### [Description of the task]
Reproduce only the lines from the one containing "You are a GUI" through the end of the data, exactly as they stand.

### [Supplied material]
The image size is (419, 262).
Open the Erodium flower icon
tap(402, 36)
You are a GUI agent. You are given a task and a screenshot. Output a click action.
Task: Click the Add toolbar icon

### [Answer to this exercise]
You are a GUI agent. You are given a task and a screenshot. Output a click action.
Task: Click the Add toolbar icon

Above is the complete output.